Les élections municipales de 1977 à Toulon participent du climat d’affrontement entre les deux formations de la majorité sous la présidence de Valéry Giscard d’Estaing. Comme à Paris où Jacques Chirac affronte le giscardien Michel d’Ornano, un membre du RPR – cette formation politique a succédé à l’UDR en décembre 1976 - y affronte en effet un soutien direct du chef de l’Etat. Contrairement à l’ancien Premier ministre, Aymeric Simon-Lorière ne réussit pas cependant à devancer le candidat des Républicains indépendants au premier tour.
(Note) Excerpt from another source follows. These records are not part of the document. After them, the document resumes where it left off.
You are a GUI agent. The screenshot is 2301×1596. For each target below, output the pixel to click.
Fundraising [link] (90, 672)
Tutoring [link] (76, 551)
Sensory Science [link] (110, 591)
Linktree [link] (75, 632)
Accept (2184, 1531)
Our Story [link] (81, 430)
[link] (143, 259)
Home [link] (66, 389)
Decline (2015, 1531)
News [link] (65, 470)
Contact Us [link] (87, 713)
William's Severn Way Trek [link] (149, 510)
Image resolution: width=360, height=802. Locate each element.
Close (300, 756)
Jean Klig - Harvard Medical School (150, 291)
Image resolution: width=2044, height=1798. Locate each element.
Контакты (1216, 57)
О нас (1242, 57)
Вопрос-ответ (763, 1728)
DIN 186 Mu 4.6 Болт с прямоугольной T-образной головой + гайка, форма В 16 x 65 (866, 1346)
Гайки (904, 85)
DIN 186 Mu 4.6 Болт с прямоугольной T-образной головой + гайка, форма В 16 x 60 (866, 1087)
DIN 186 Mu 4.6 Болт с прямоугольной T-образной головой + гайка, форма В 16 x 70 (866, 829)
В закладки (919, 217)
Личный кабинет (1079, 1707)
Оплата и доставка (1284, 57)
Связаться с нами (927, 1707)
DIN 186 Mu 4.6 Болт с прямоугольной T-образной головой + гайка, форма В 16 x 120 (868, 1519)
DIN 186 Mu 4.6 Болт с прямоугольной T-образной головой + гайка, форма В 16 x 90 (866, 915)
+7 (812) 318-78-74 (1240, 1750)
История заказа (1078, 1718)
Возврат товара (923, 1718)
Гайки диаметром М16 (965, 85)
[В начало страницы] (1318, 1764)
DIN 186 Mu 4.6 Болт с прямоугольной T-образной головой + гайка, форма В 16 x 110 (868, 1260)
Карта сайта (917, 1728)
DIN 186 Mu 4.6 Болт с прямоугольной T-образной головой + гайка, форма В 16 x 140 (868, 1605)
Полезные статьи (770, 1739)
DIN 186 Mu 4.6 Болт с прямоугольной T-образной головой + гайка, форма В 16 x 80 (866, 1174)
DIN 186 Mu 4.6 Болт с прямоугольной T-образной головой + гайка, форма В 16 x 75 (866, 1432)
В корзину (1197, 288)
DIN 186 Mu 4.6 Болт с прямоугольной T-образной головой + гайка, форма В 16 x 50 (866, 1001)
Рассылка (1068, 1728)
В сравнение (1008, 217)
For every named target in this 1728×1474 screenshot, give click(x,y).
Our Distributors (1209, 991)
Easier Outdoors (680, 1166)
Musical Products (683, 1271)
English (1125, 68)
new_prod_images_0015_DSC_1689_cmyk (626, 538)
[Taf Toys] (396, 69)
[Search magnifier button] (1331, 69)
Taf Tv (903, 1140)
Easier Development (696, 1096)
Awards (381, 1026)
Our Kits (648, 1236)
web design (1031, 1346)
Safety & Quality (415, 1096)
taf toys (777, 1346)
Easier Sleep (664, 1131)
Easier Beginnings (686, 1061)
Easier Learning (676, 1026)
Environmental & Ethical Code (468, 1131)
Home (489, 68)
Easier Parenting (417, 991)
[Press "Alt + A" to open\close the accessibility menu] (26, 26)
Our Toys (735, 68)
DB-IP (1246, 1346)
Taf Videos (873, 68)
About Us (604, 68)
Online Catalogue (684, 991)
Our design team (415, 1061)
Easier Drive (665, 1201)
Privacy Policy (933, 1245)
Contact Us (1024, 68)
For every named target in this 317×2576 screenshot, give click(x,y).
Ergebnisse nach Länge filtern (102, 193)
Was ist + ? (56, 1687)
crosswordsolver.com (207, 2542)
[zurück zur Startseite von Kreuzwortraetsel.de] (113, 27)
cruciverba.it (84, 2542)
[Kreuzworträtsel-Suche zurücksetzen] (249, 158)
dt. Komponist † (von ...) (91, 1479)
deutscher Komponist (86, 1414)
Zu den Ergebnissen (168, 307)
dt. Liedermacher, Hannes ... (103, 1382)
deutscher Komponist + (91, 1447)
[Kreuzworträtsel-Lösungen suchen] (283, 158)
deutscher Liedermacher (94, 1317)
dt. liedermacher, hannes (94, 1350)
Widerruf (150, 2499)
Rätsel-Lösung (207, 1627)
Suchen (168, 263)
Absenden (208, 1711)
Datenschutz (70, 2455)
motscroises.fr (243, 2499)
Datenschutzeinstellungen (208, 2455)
Il prend la parole pour la dernière fois au Palais-Bourbon le 20 avril 1977, afin de s’inquiéter de l’avenir de la sidérurgie française et d’interroger le gouvernement sur le dépôt de bilan de l’entreprise Sud-Acier. De nombreuses raisons militent, selon lui, pour une prise de participation publique dans les compagnies sidérurgiques de taille moyenne à la fin des années 1970.
Le 21 avril 1977, le corps sans vie d’Aymeric Simon-Lorière est retrouvé à son domicile parisien. L’enquête de police conclut à un suicide par balles. La mort de cet espoir du RPR suscite incompréhension et émotion au sein de sa famille politique. Le président du groupe gaulliste à l’Assemblée nationale, Claude Labbé, décrit le défunt comme un homme d’un « grand courage » et d’ « une vive intelligence », qui se distinguait par son « extraordinaire capacité de travail » comme par « une élégance un peu désinvolte ». Jacques Chirac salue « un compagnon fidèle, dont l’ardeur et le dynamisme (…) resteront un exemple pour chacun ». Le 3 mai 1977, Edgar Faure, président de l’Assemblée nationale, prononce l’éloge funèbre de son « ami » Aymeric Simon- Lorière dans l’hémicycle. L’ancien président du Conseil y trouve l’occasion de réfléchir sur le destin de ces jeunes hommes pressés à qui la vie réserve une fin tragique : « Peut-être tant de hâte s’explique-t-elle par la perception confuse d’un décret qui leur mesure le temps. La singularité du cas de Simon-Lorière fut sans doute que son extraordinaire vitalité, déjouant et perturbant les grands mécanismes secrets, lui donna de stupéfiante façon une seconde chance, mais selon le thème immuable qui fut si souvent traité par les écrivains philosophes (…), une seconde chance ne pouvait pas faire un second destin ».